Arrivés à la station, plus rien n’est écrit en anglais. Les touristes ont disparu.
Shibamata est calme, et c’est parfait.
Les statues de Tora-san et de sa soeur nous accueillent à la sortie du métro.

Qui est Tora-San ? C’est le héros d’une série de films cultes qui a débuté en 1969 et… 48 films plus tard, se termine en 1995 (oui, l’acteur est mort).
On a cherché de quoi ça pouvait bien parler. 48 films, quand même.
La mécanique est bien huilée, camarades scénaristes, PRENEZ-EN DE LA GRAINE.
Tora-san est un vendeur-vagabond qui ne quitte pas sa valise en cuir usée.
Le début du film démarre quand il rentre chez lui. Sa soeur est contente (toujours) de le revoir Elle est gentille. Son oncle et sa tante aussi, mais après, ils se fâchent.
Tora-San tombe amoureux d’une femme (la Madonna) (une différente par film) mais elle a un soucis, qu’il aide à résoudre parce qu’il est amoureux, mais finalement pas elle, alors il la pousse vers le bonheur aka : les bras d’un autre.
Son coeur en miette, il repart vendre des trucs sur les routes des campagnes.
AH et le titre : « Otoko wa Tsurai yo », qui veut dire… « C’est dur d’être un homme ». Huhuhuhu.
Bah oui hein, pfouloulou. Pas facile tout ça.
Revenons-en à notre quartier joli.
Calme et désert. C’est le milieu de l’après-midi. Une rue piétonne nous nous emmène jusqu’à un temple. Sur la route, un magasin de bonbons, avec des vieux flippers. J’achète une bêtise ou deux
À droite et à gauche, des magasins de gâteaux, pickles, et autres trucs qui doivent être pas mal, mais c’est globalement fermé.
il y a ce petit magasin qui vent des cacas dorés aussi.
Explicatin de l’internet : le « caca d’or » (caca d’or ou golden poop) désigne un charmant grigou porte-bonheur vendu dans la boutique locale Shibamata Tamaya. Ce jeu de mots japonais repose sur la similarité phonétique entre le mot excrément (unko) et la chance (un).

On achète des cacas.
Arrivée au temple. C’est bien y’a personne.
Je vois une machine, avec un lion bien habillé. Je mets des pièces, il va me donner de la chance peut-être. L’automate fait une petite danse et me tend gentiment du bonheur sur un papier.
Les nouvelles du futures ne sont pas mauvaise, ça doit marcher cette affaire, forcément.

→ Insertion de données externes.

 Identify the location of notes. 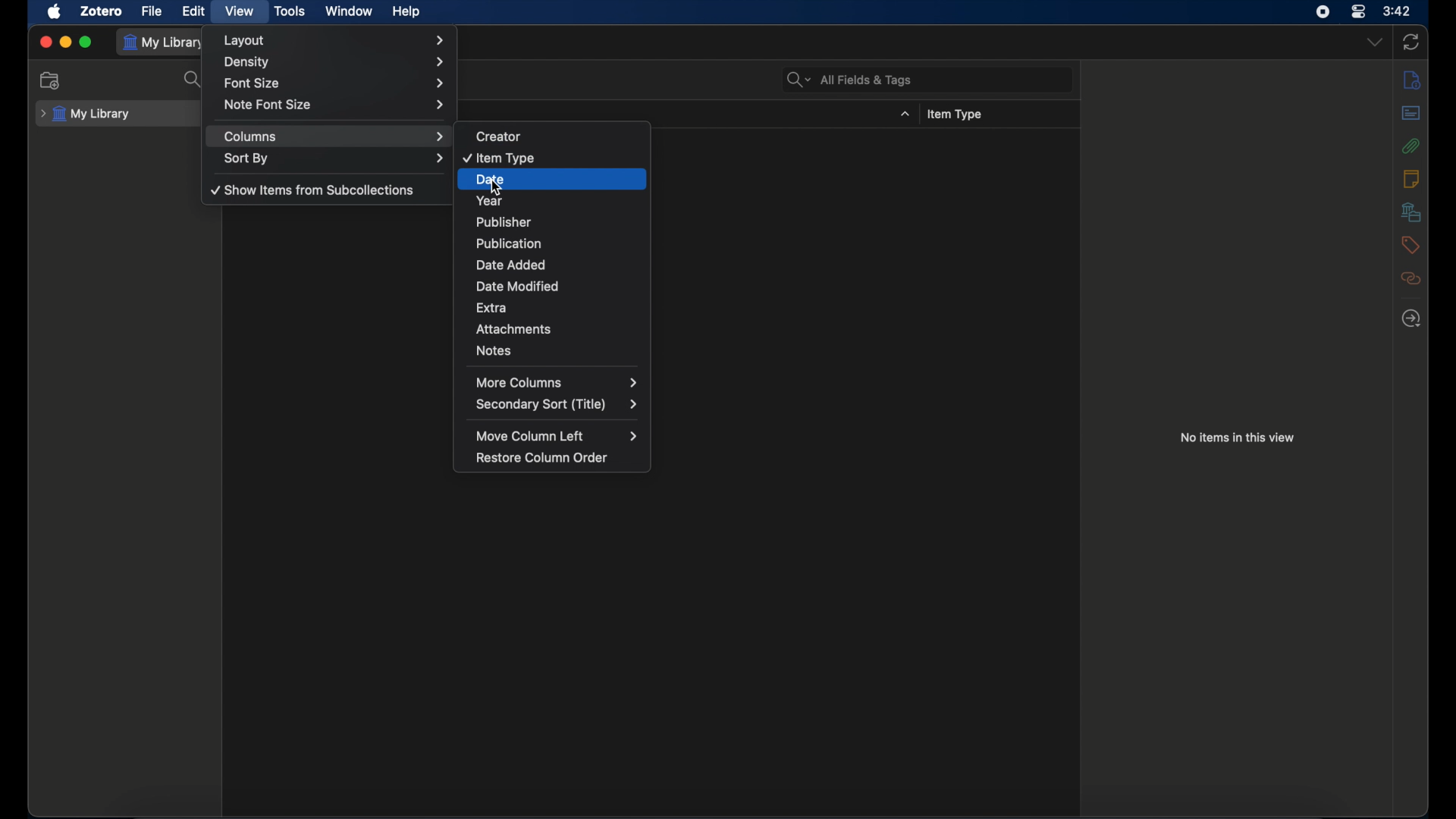
(557, 352).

L’année dernière, Anne nous avait montré son carnet très beau avec les tampons des temples. Comme on est des andouilles mais pas deux ans de suite, on achète un carnet, et on se le fait bien tamponner, oui madame. C’est beau. J’ai pas fait de photos parce que c’était interdit, je montrerai quand on en aura d’autres.
On se balade encore un peu, et on se dit qu’il faut aller à Shibuya, car on doit passer au pays de JOJO (un manga) pour ramener un truc à Ael.
L’année dernière, fallait réserver des places à l’avance, c’était relou.
Là, ça va, y’a pas mille monde (pour Shibuya). C’est au même étage que Godzilla (oui, j’ai acheté des trucs) et que Pokemon : là non, y’avait trop de monde, c’était horrible.

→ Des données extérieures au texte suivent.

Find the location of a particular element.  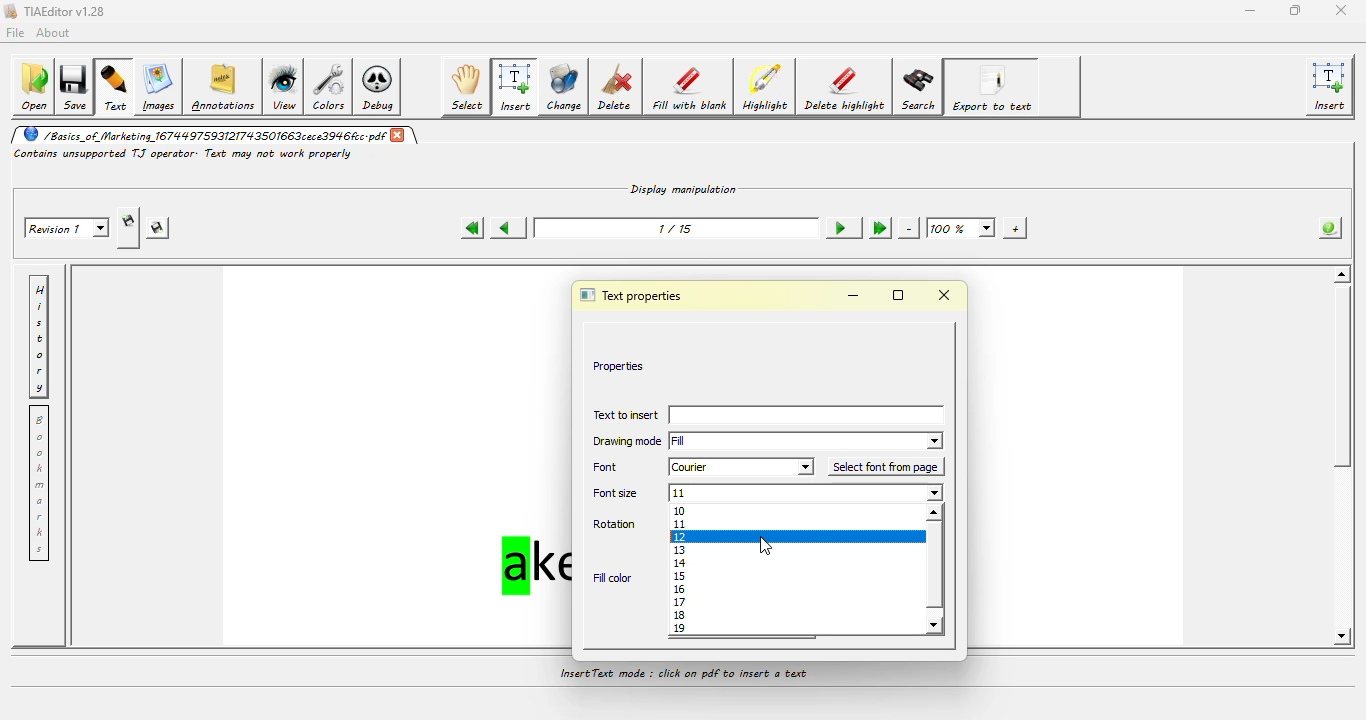

select is located at coordinates (468, 87).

Avant ça, Manu s’achète une casquette, et j’échoue à la conquête de la basket parfaite. Tant pis.
JOJO, nous voilà. On regarde un peu tout. On fait un FaceTime avec Ael, et voilà. Y’a beaucoup de trucs quand même. Sacré Jojo.
À la sortie du magasin, il y une autre machine, un peu comme celle du temple, avec le chien Iggy de la série dojo.
Cette fois, j’ai du malheur sur un papier. Les nouvelles du futur ne sont pas super.
Ça ne doit pas marcher cette affaire, forcément.
Shibuya, c’est les champs Elysées, la 5ème avenue, la Tour Eiffel un samedi, des poux sur une tête de rentrée des classes, y’a foule. Tant de foule. Le monde entier est à Shibuya.
Ce qui est bien, c’est qu’aujourd’hui, il fait lourd, mais c’est couvert, alors c’est moins le four. Mais ma cheville gueule et c’est chiant. Heureusement qu’on n’a pas marché ce matin tiens.
On trouve sur le chemin du retour un pop up store Marvel et Star Wars, y’a pas, ils sont forts en goodies ces braves gens.

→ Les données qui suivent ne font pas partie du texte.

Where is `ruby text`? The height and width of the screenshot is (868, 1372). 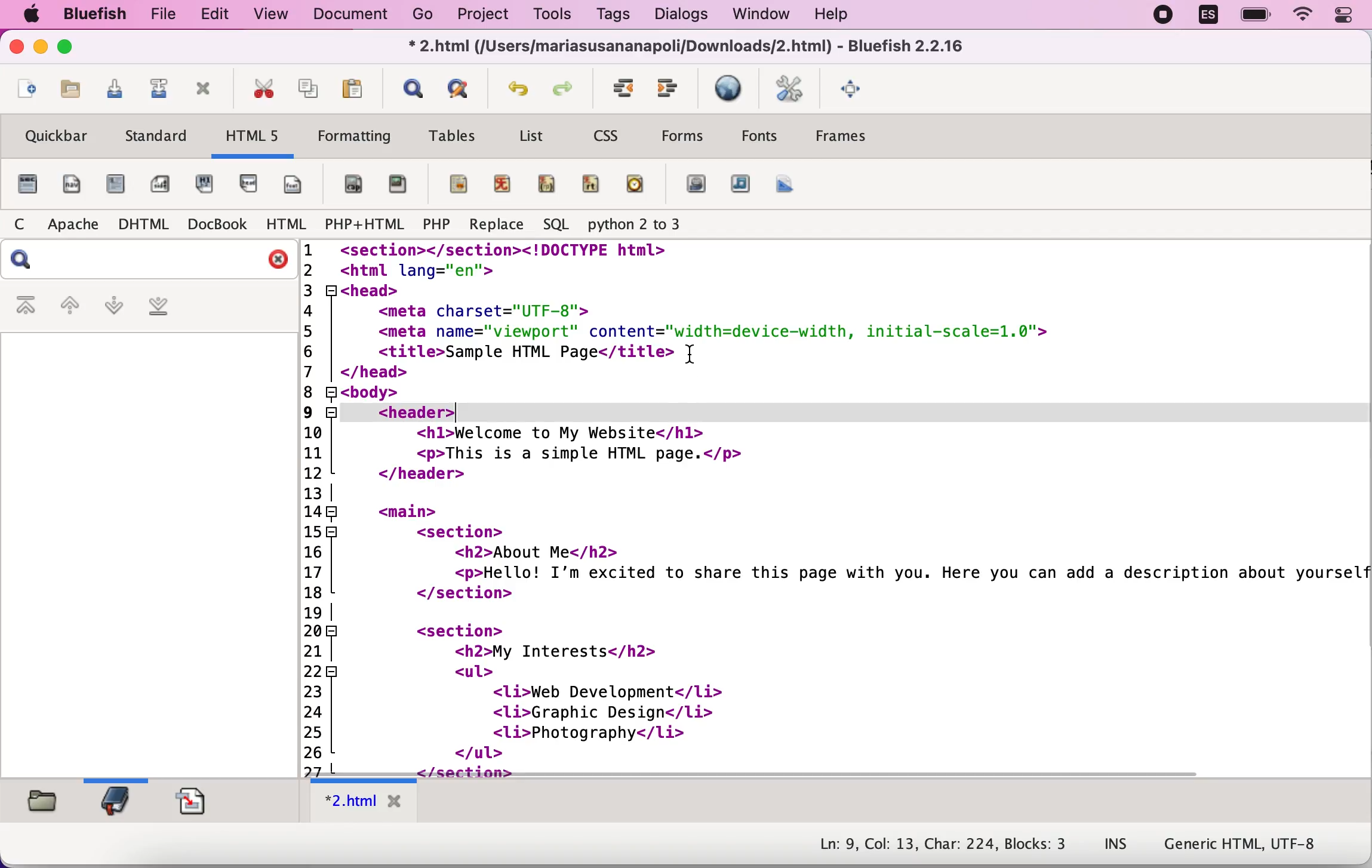 ruby text is located at coordinates (593, 183).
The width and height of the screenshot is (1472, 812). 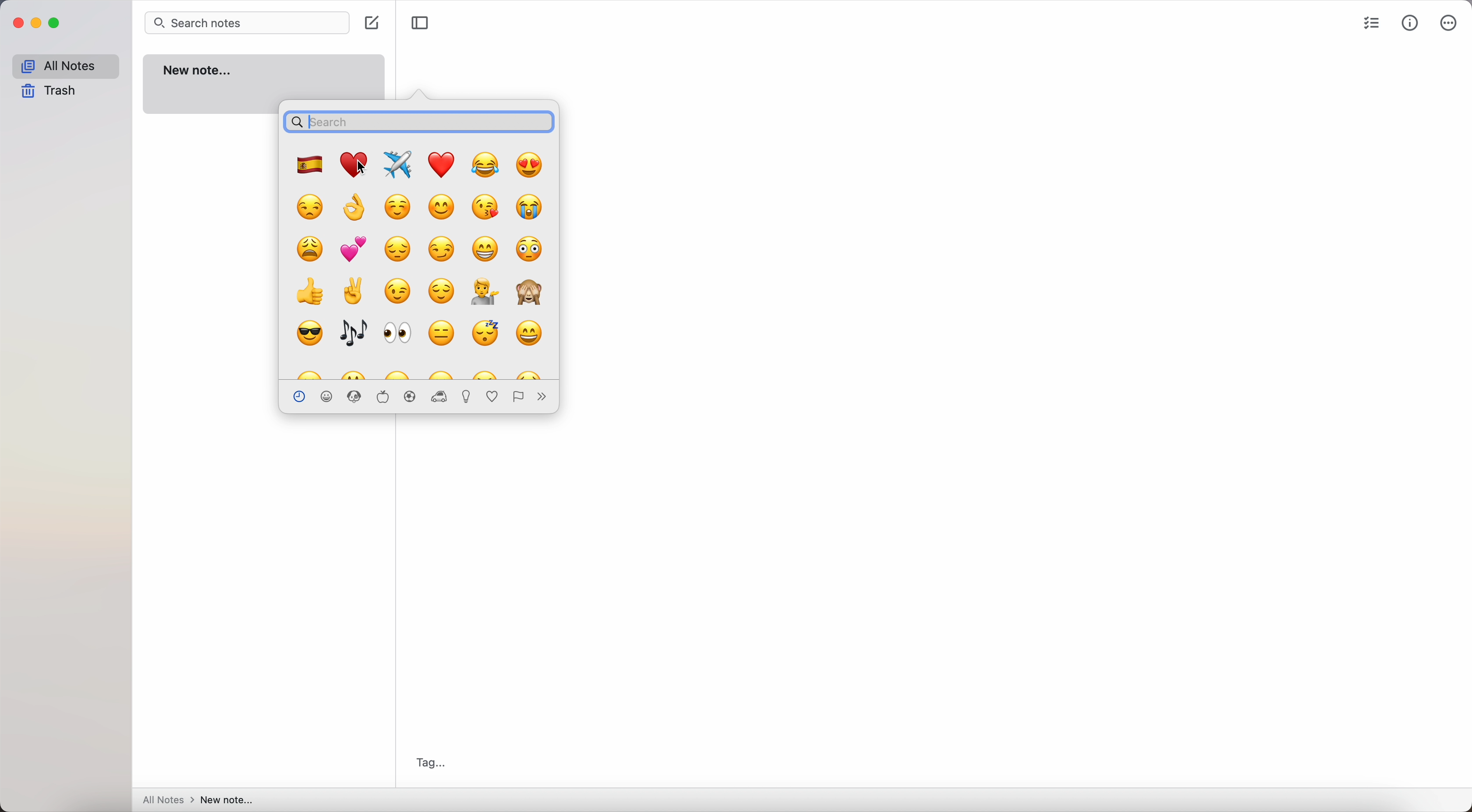 I want to click on emoji, so click(x=534, y=166).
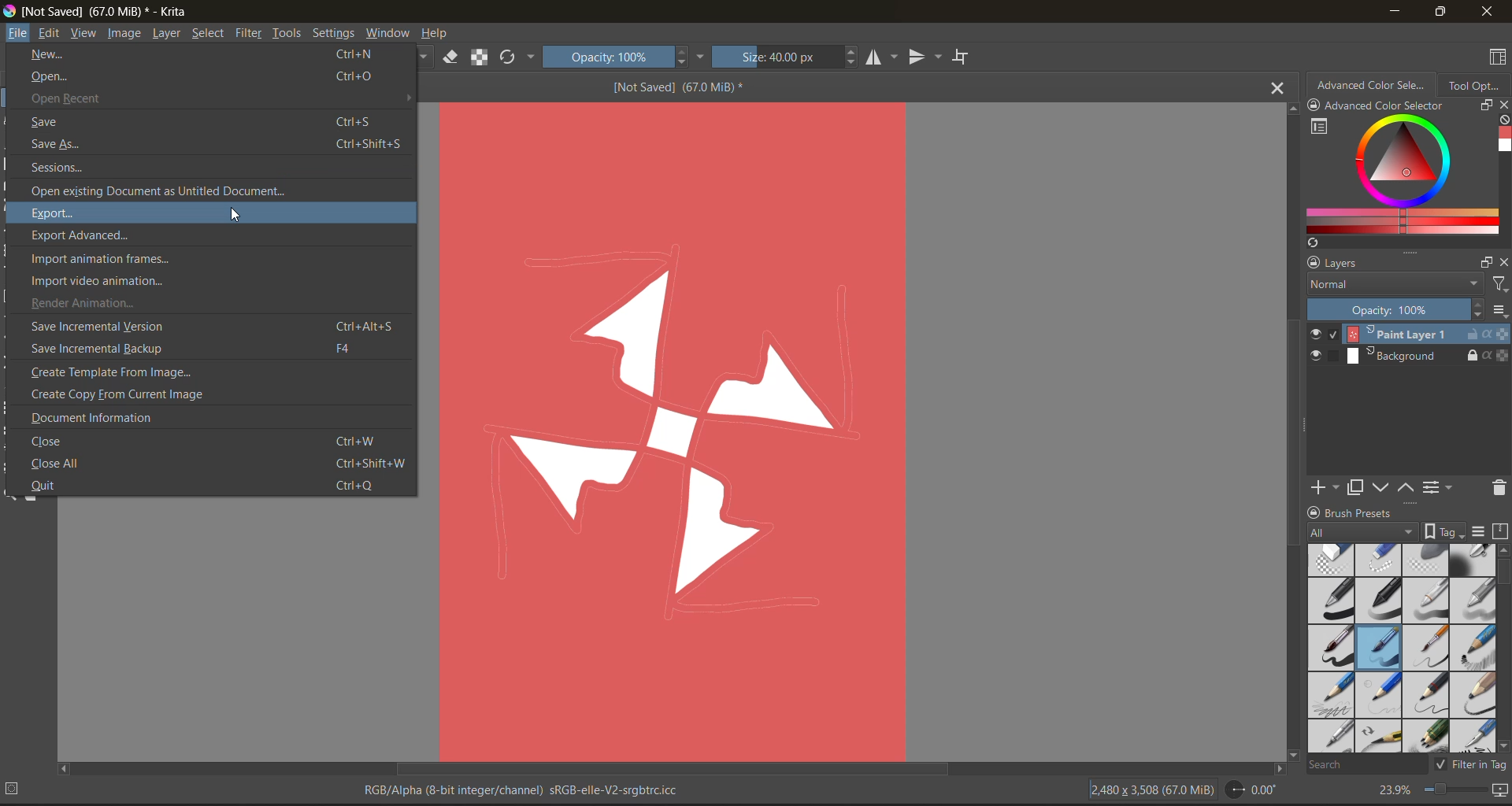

Il est presque 21h, retour maison, avec curieusement 30 minutes de trajet, ça, c’est pas banal. Mais c’est l’heure de pointe et il faut être debout. Aouch.
On va manger un bout, dans un restau pas loin du dodo. On y était allé l’année dernière, et c’était bon, là aussi, c’était bien.
Demain, on frappe la route, La campagne nous attend, ça va être bien.